Hyperthyroidism in Cats | Rochester MN
Hyperthyroidism is a common disease of middle-aged and older cats. Enlarged thyroid glands in the neck region secrete excessive levels of thyroid hormones. Thyroid gland enlargement is usually due to benign changes within the thyroid gland, and is rarely associated with malignant tumors.
Signs on Hyperthyroidism
Hyperthyroidism can cause a myriad of clinical signs including weight loss, vomiting, diarrhea, vocalizing, hyperactivity, poor hair coat, and increased appetite, thirst, and urination.
After considering history and physical exam findings (such as weight loss, thyroid gland enlargement, increased heart rate, heart arrhythmias), blood is drawn to perform multiple tests. Hyperthyroidism is diagnosed with a blood test checking for elevated thyroid hormone levels. A chemistry panel screens for other diseases (such as diabetes) and ensures that the kidneys are healthy enough to tolerate the medication/treatment.
- Medication – methimazole
- Methimazole is a daily medication given lifelong to manage hyperthyroidism.
- This medication can be administered in pill, liquid, treat, or transdermal gel forms.
- While methimazole is usually well-tolerated, side effects may include vomiting, diarrhea, lethargy, and facial itching.

- _Work request 1_: From the hyperthyroidism page, copy out the part that opens with the words containing "- Medication –" and closes with "and facial itching.".
- _Work request 2_:
Answer these questions from the hyperthyroidism page:
(a) What is thyroid gland enlargement usually due to?
(b) In what forms can methimazole be given?
(c) What two things does the chemistry panel do?
The lines in the dataset entries aren't needed.

Dataset entries

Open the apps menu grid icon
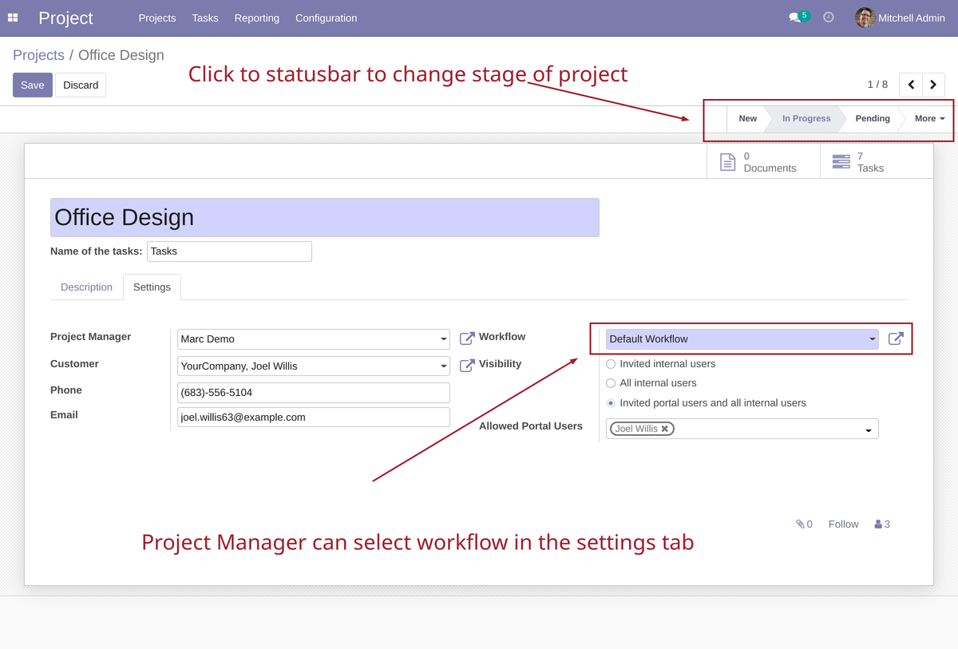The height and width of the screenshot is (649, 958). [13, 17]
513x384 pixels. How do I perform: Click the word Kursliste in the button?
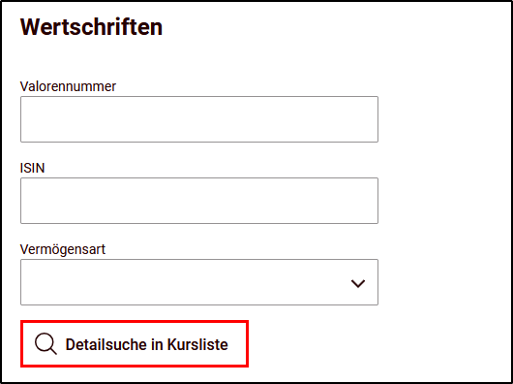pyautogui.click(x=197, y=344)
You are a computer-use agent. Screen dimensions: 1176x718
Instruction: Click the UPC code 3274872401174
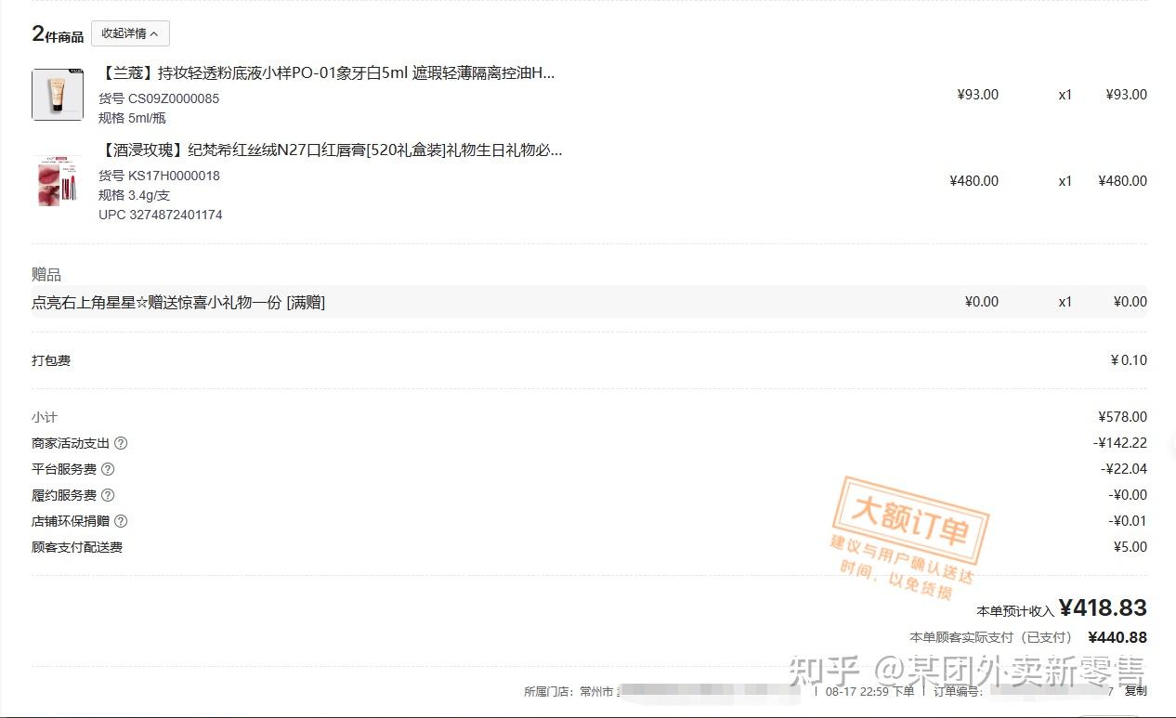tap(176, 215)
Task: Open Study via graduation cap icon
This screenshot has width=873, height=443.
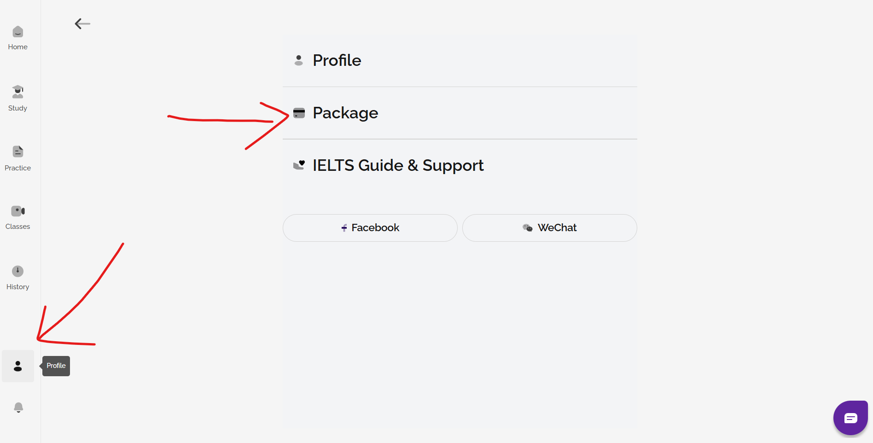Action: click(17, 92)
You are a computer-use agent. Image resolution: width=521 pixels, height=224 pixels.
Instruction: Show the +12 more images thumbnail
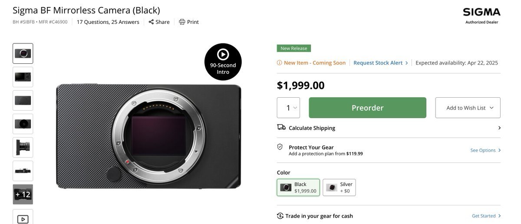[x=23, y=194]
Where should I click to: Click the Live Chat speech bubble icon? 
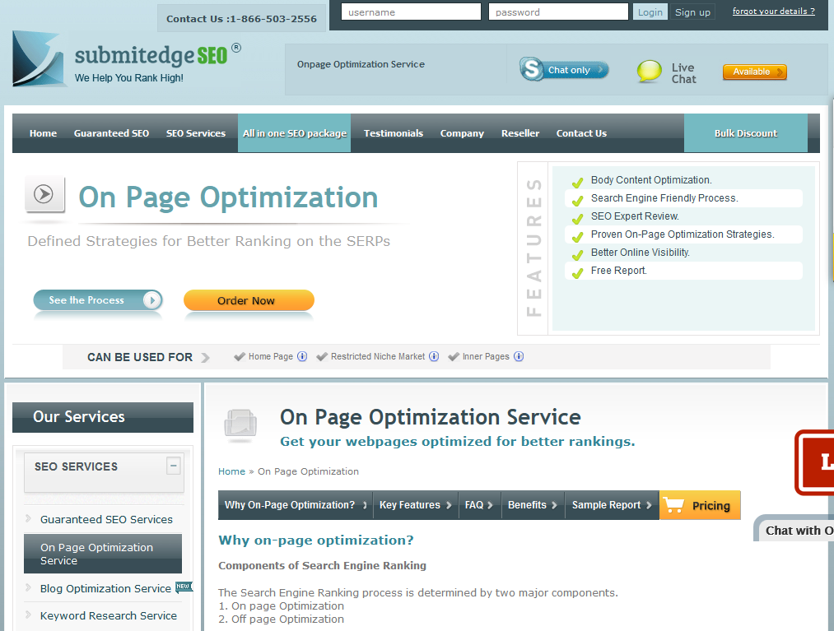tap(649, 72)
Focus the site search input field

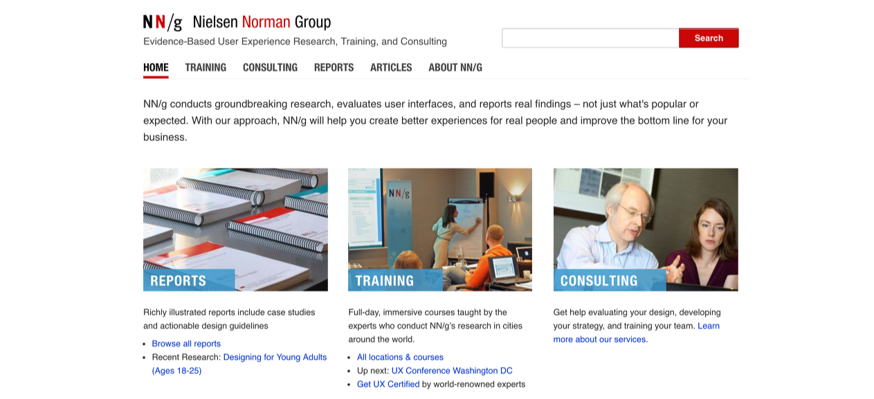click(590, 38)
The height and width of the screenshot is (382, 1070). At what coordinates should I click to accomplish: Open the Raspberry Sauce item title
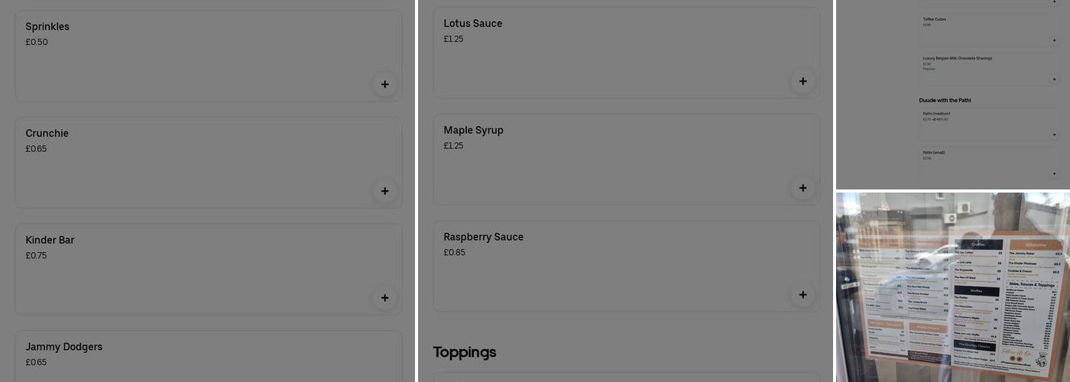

- _Expected output 1_:
- Medication – methimazole
- Methimazole is a daily medication given lifelong to manage hyperthyroidism.
- This medication can be administered in pill, liquid, treat, or transdermal gel forms.
- While methimazole is usually well-tolerated, side effects may include vomiting, diarrhea, lethargy, and facial itching.

- _Expected output 2_:
(a) Benign changes within the thyroid gland.
(b) Pill, liquid, treat, or transdermal gel forms.
(c) It screens for other diseases, such as diabetes, and ensures that the kidneys are healthy enough to tolerate the medication or treatment.